SUSE Shares View on HPC to Enterprise Transition

Linux is far and away the dominant operating system inside the largest supercomputing sites with 485 of the Top 500 list of fastest machines sporting some variant. Since many of these top-tier users have systems that have tailored, specialized versions of SUSE at their OS core, including any supercomputers from Cray or SGI, it is no surprise that SUSE’s play in HPC is strong—even if it is less obvious how those partnerships work in terms of how that OS revenue is calculated since they are part of a vendor’s packaging.

The revenue side of the HPC business is difficult to communicate, says the company’s product manager for the HPC division at SUSE. This is in part because the way these partnerships work, but more important, because the large academic and government installations are given significant discounts. Even still, Dupke says that while their HPC business might only be in the $10-20 million range (a number he used as a hypothetical example, but seemed credible enough to include) they still estimate they have a share of 1/3 of the top 100 on the list and many more beyond that. But the real value of that HPC market slice, even it only comprises an estimated 10% of their overall share of node counts or revenue (Dupke says that is difficult to break down due to discounts and the fact that they don’t separate HPC and large-scale enterprise datacenter wins), is not necessarily about what it adds to the bottom line.

“HPC is incredibly important to us, maybe not from a revenue view, but because so much of the development we make there goes into the distribution. We can stay ahead as we keep increasing the number of cores the Linux kernel can use and also, so much of what is needed in HPC, not just in terms of scalability, is going to be needed with our commercial customers,” said Dupke. He says that they do not treat HPC as a technology playground, but a central force in their development strategy.

When it comes to large-scale enterprise and commercial/traditional HPC sites, SUSE still has a long road to the top. According to Intersect360 Research CEO, Addison Snell, “We see a variety of Linux operating systems reported from across the HPC market. Overall, Red Hat has the largest share of systems in our surveys and CentOS and SUSE take up most of the rest, though we do get a few mentions of others, like Ubuntu and Scientific Linux.”

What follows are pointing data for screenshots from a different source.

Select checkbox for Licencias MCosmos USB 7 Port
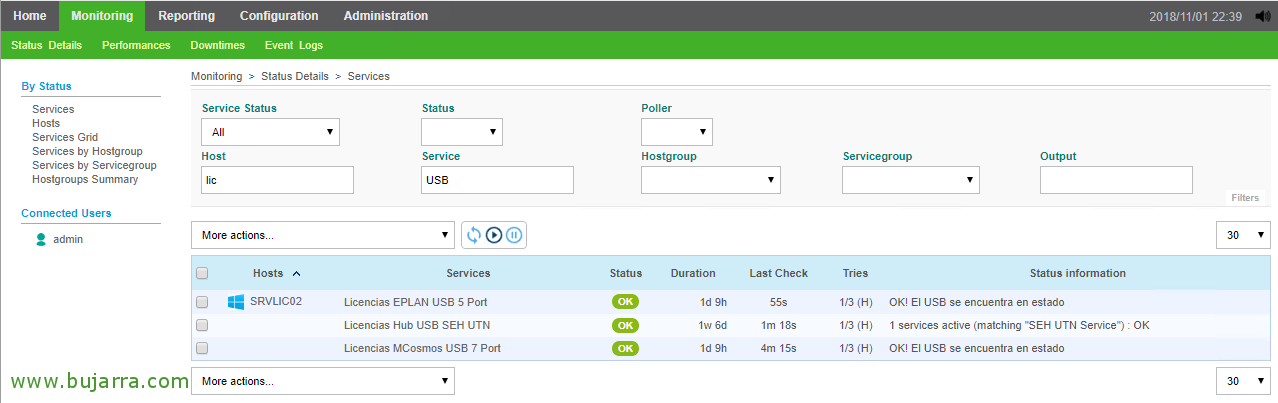 203,348
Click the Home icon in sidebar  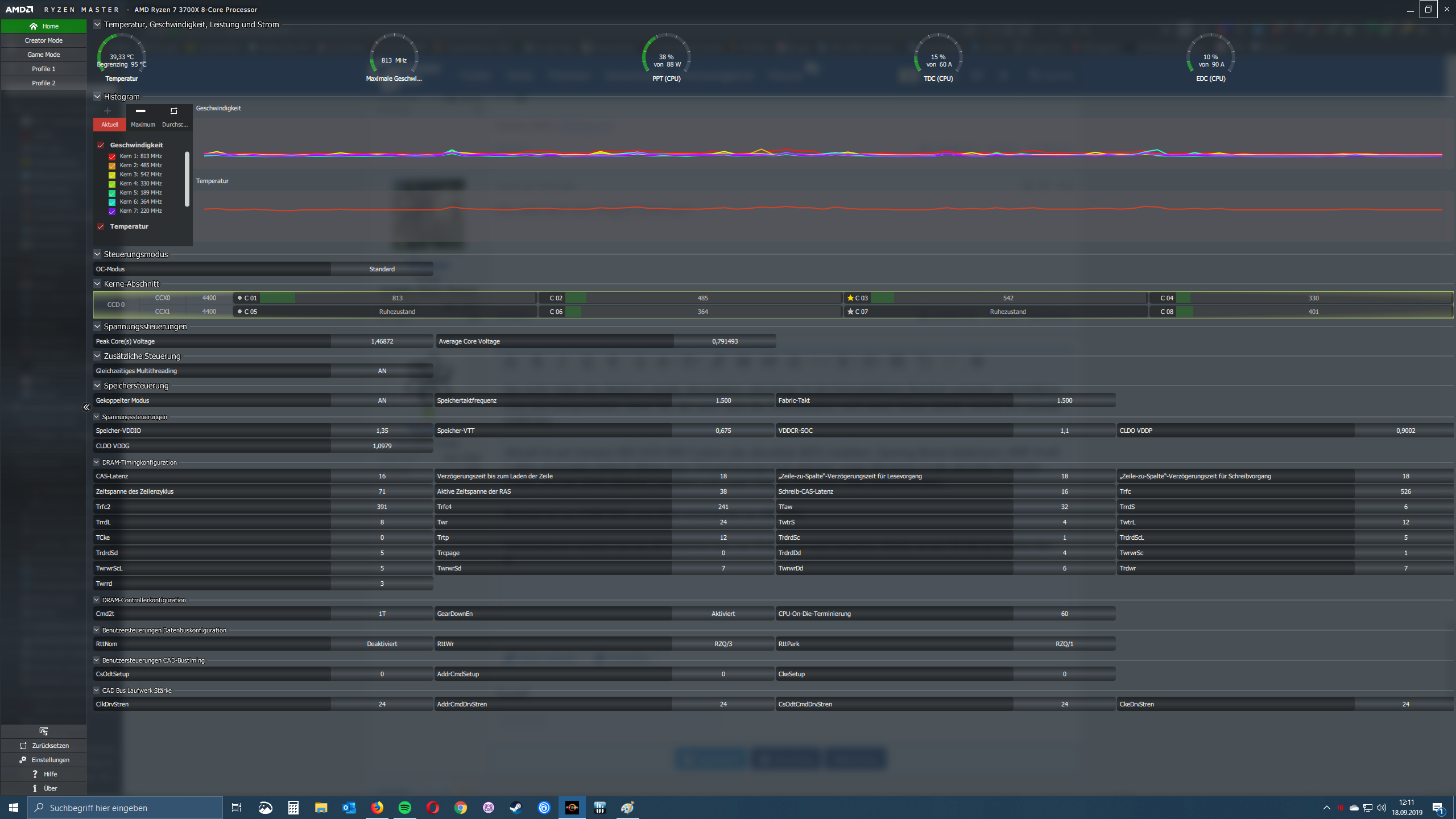point(34,26)
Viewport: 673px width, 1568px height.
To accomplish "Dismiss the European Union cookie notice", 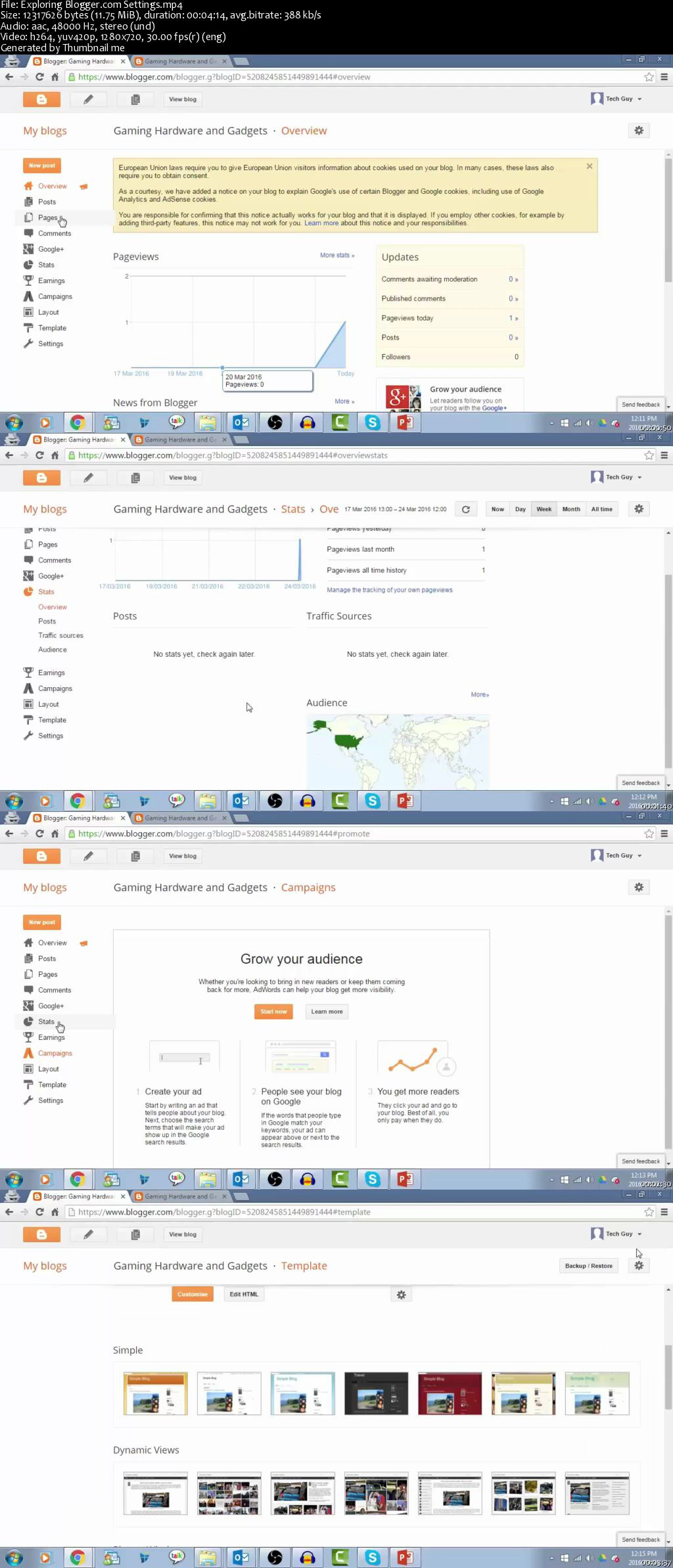I will pyautogui.click(x=590, y=166).
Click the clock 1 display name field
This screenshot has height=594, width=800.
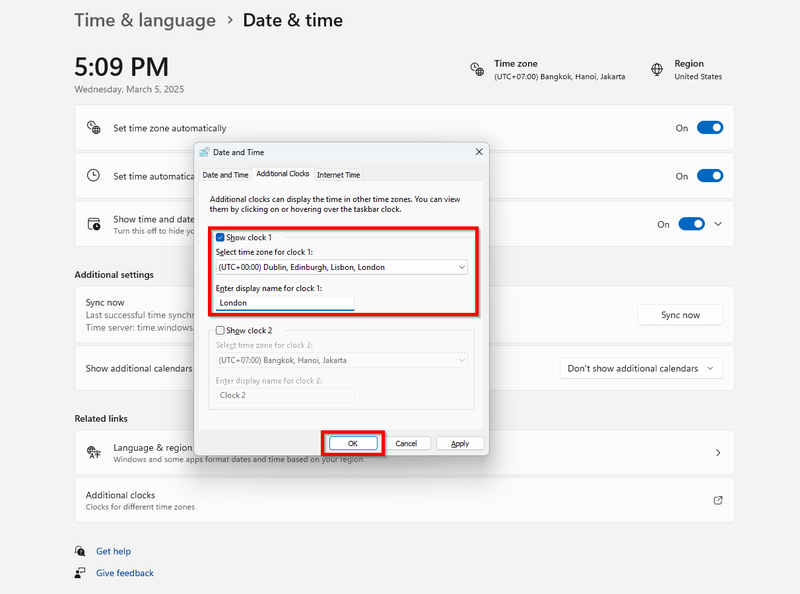(x=285, y=303)
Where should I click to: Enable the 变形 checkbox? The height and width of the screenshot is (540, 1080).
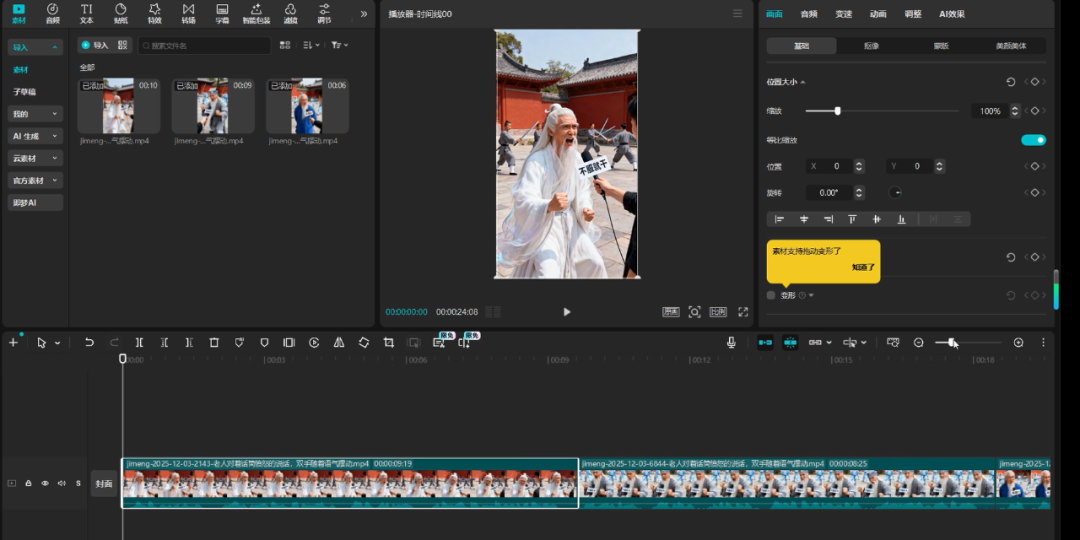coord(771,295)
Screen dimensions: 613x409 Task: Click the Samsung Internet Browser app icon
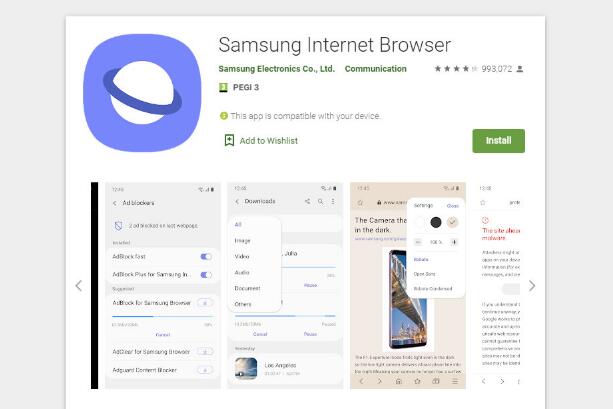click(x=142, y=93)
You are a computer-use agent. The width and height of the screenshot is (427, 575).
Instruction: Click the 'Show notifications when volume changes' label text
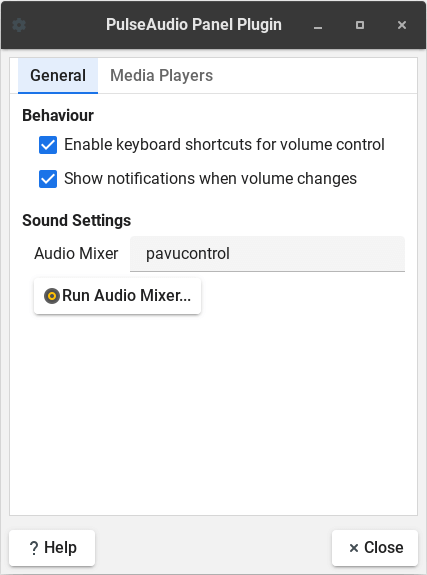[210, 179]
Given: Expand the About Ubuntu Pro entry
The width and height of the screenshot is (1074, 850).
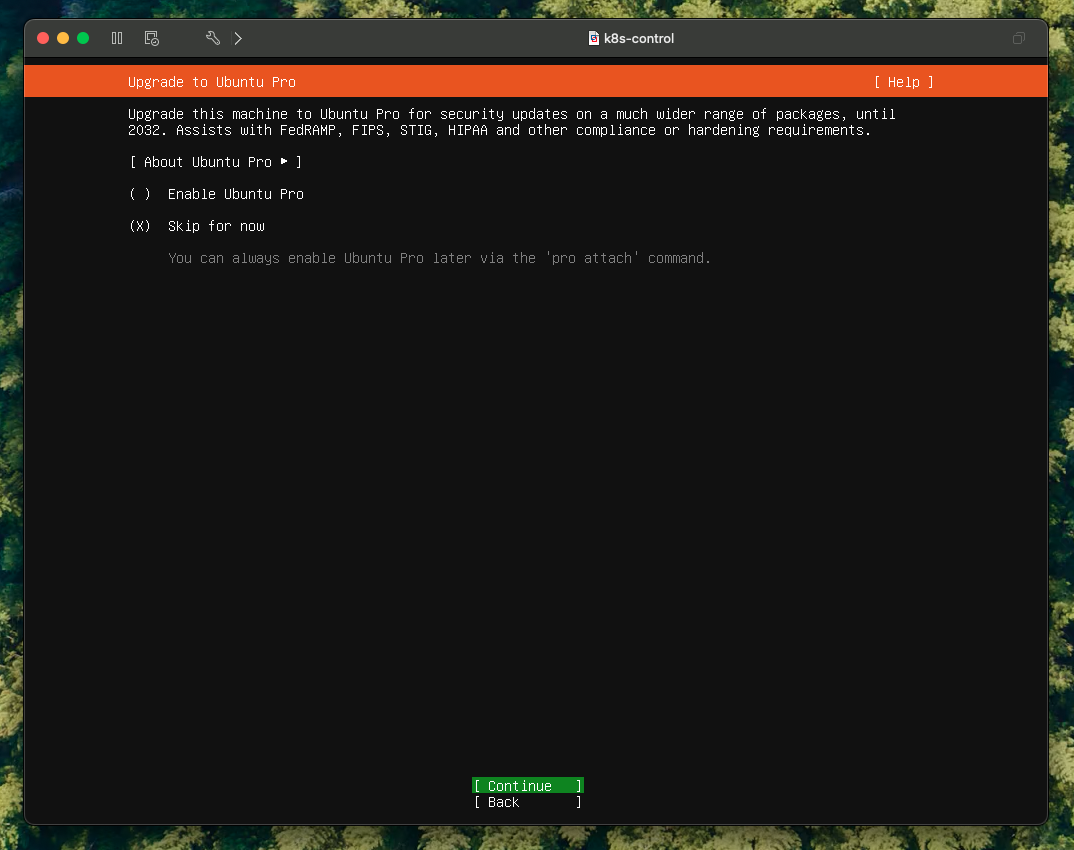Looking at the screenshot, I should point(215,162).
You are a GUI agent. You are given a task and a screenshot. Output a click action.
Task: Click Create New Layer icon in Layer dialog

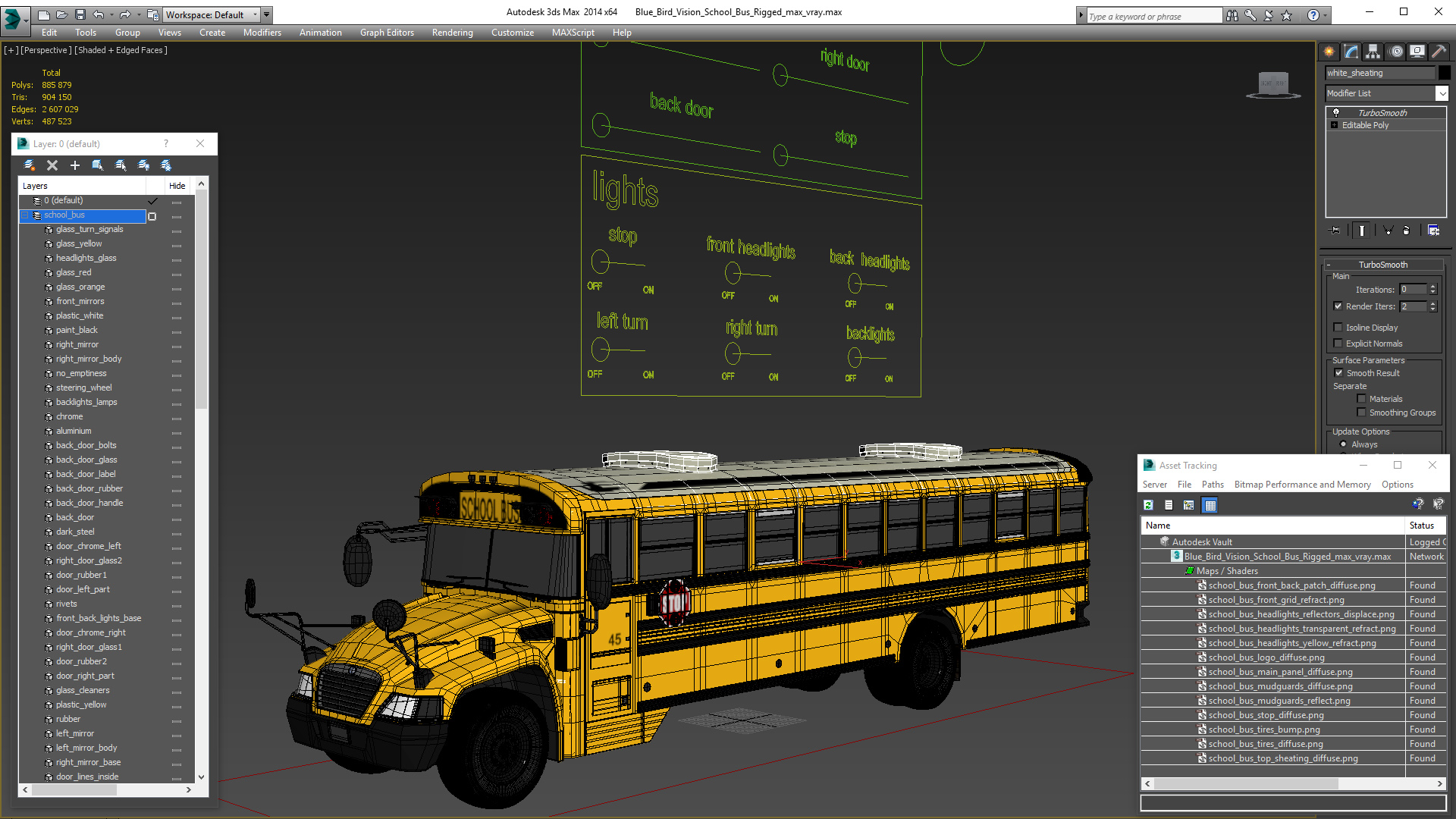click(30, 165)
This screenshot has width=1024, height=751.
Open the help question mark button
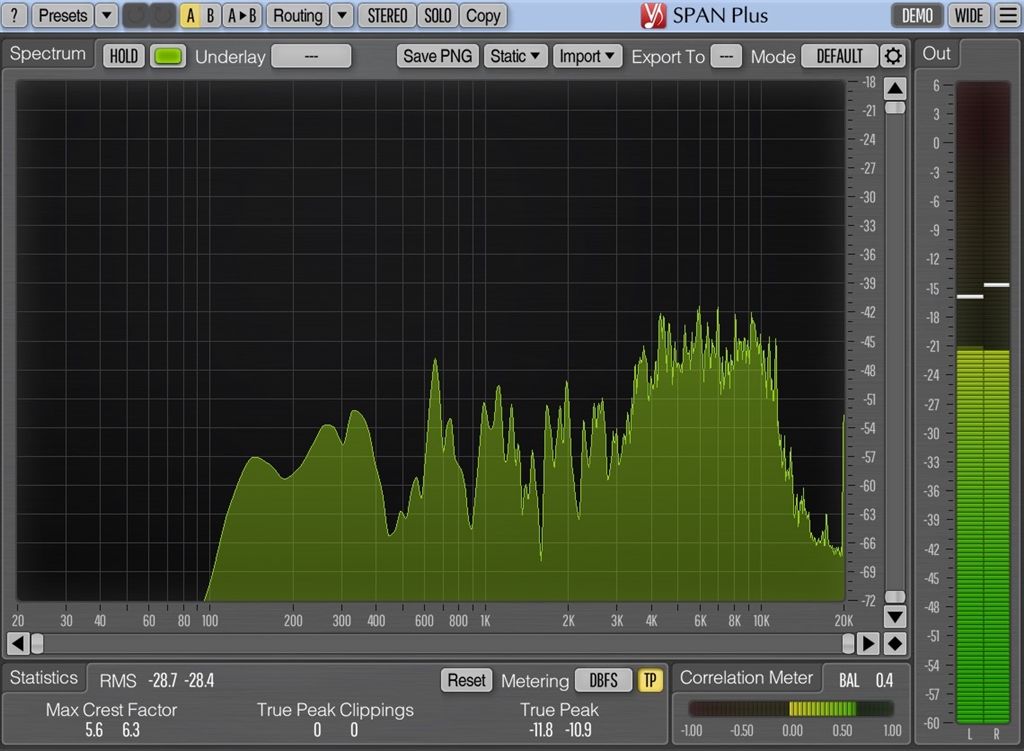pos(15,15)
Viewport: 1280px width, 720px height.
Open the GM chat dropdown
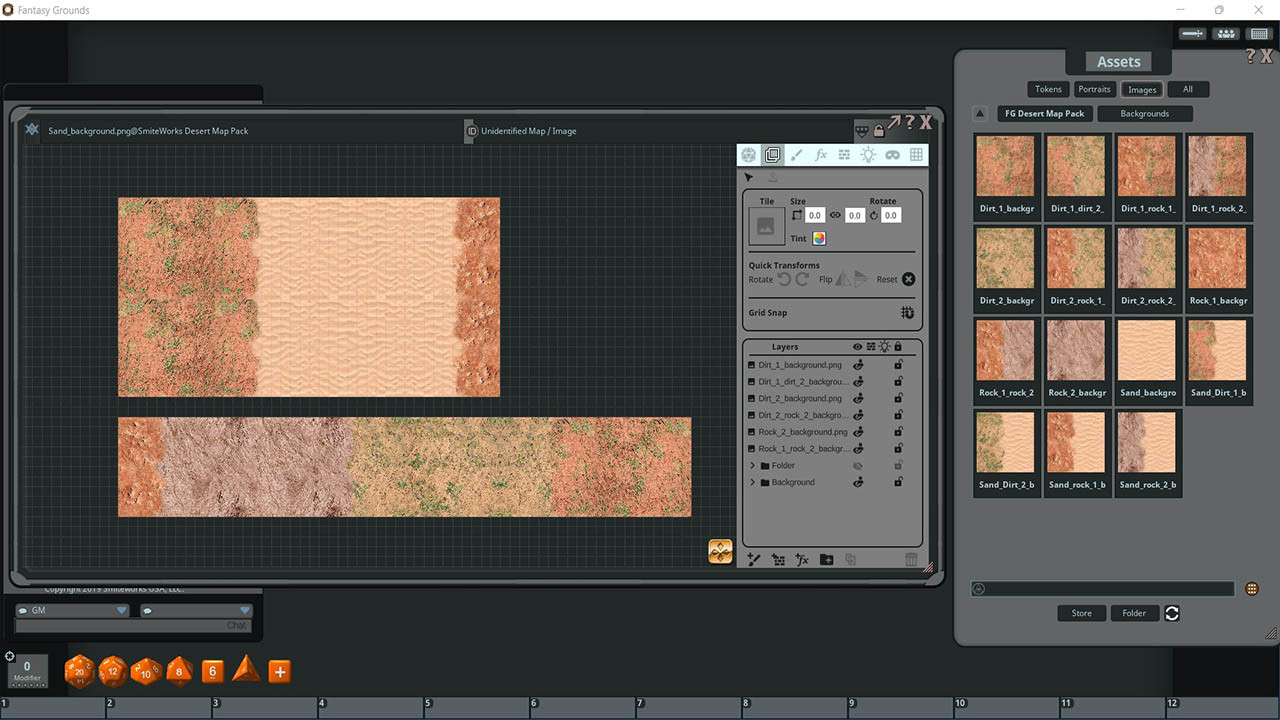[x=121, y=609]
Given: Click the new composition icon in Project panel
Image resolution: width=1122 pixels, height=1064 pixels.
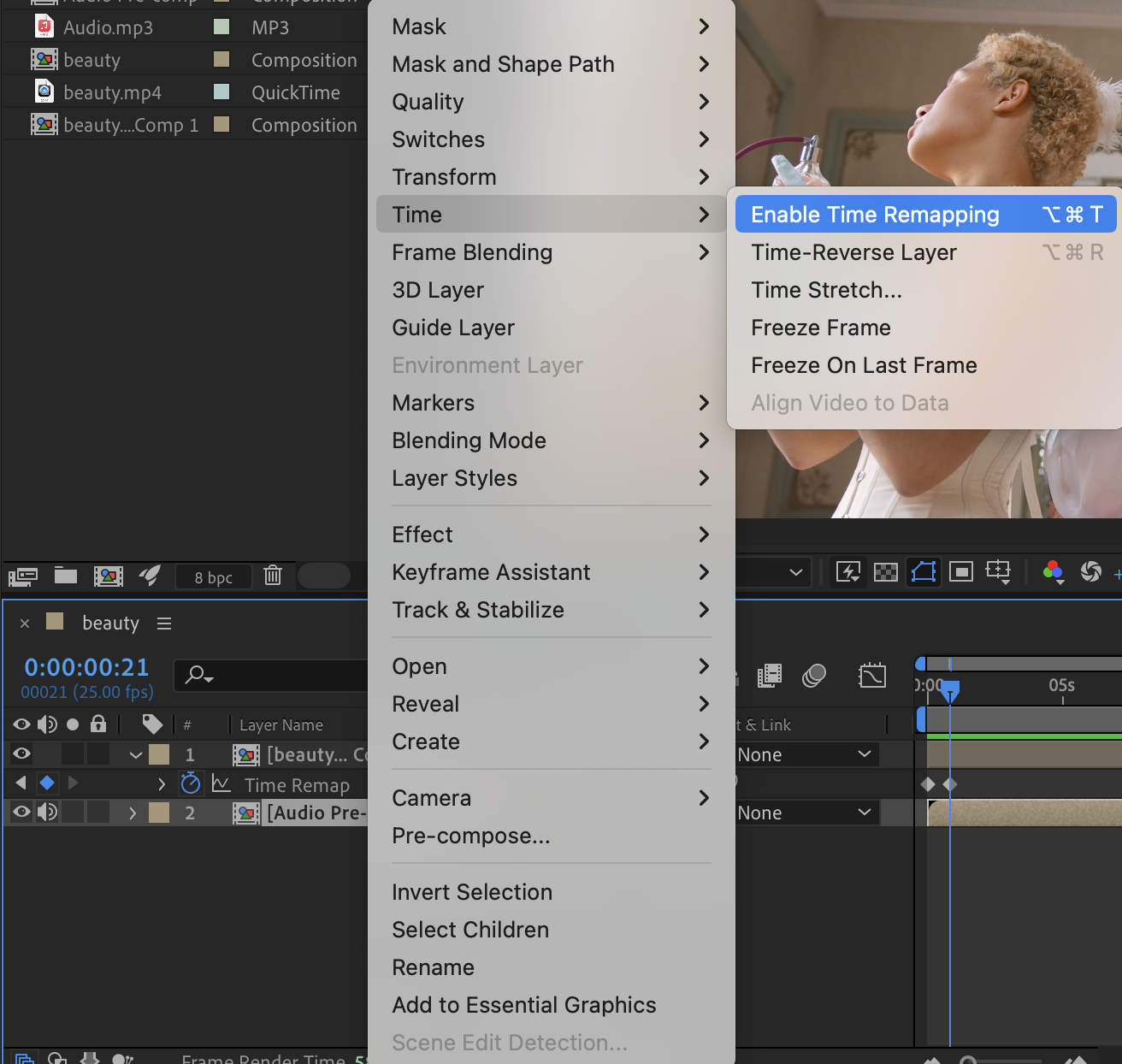Looking at the screenshot, I should click(x=109, y=576).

Source: Intersect360 Research, HPC User Site Census, 2014
Source: Intersect360 Research, HPC User Site Census, 2014

As of now, SUSE was ahead of the curve in terms of scalability in particular, allowing the kernel to stand its own against 8092 cores in an SGI shared memory system, a development that found its way into the SUSE Enterprise Server 12 release. It is also the OS supporting other large Cray and SGI systems at the top of the supercomputing tier, including the massive SGI UV machine European oil and gas giant Total uses and a similar site for BP in the United States. But SUSE looks beyond the ultra-massive systems for HPC, they say that more general enterprise uses are most focused on stability—and that is the tipping point that necessitates a move away from Debian or another community distribution to a supported enterprise version like SUSE. “For most of the commercial customers, if you offered them a 5% increase in performance over the same amount in stability, they would choose stability each time,” Dupke noted. This is likely to be the opposite for the large-scale supercomputing set, but having a system that simply works, especially as more commercial datacenters are adding new applications to contend with increased volumes and needs around data analytics.

Dupke says that even though a lot of the development that goes into HPC eventually trickles down, some aspects, including GPUs and the use of specialized systems (i.e. the Cray and SGI shared memory machines) are not catching on much in enterprise, mostly because these users simply want to stand up a cluster and get it running as quickly and easily as possible. Their needs are more driven by the requirement to put more data-centric computing resources into play using existing off the shelf hardware and looking for ways to integrate the storage into the system—an aspect of development that SUSE’s Meike Chabowski says the company will focus on as well.

Chabowski says that another example of how their HPC research efforts are adding to their enterprise appeal is through work being done to increase power efficiency. “This is something that has been very important in HPC for some time, but what we are doing here is going to have an even more important role for our commercial users, not just for enterprise HPC.” SUSE does have some notable customers in enterprise HPC, including Audi, NASA, Porsche, MTU Aero Engines and others in oil and gas and increasingly, media and entertainment (a very rapidly growing area for commercial HPC according to Dupke).

When it comes that traditional HPC Chabowski references, she says growth will continue to be strong, even if it has stabilized at the Top 500 level over the last couple of years (something that has happened to the list itself, with very little change in the status of the performance gap). “We’ve been in the market since 1992, which was at the beginning of both Linux and HPC. From the earliest moments, HPC started checking out Linux and it helped that we were there first, and had the first Linux in the market that supported the 64-bit chipset and the first to support multicore chips, so we’ve quite often been there and trying new things for the HPC community in particular. After a certain time we’ve been the Linux of choice—something that started in research, universities and government but has remained very stable.”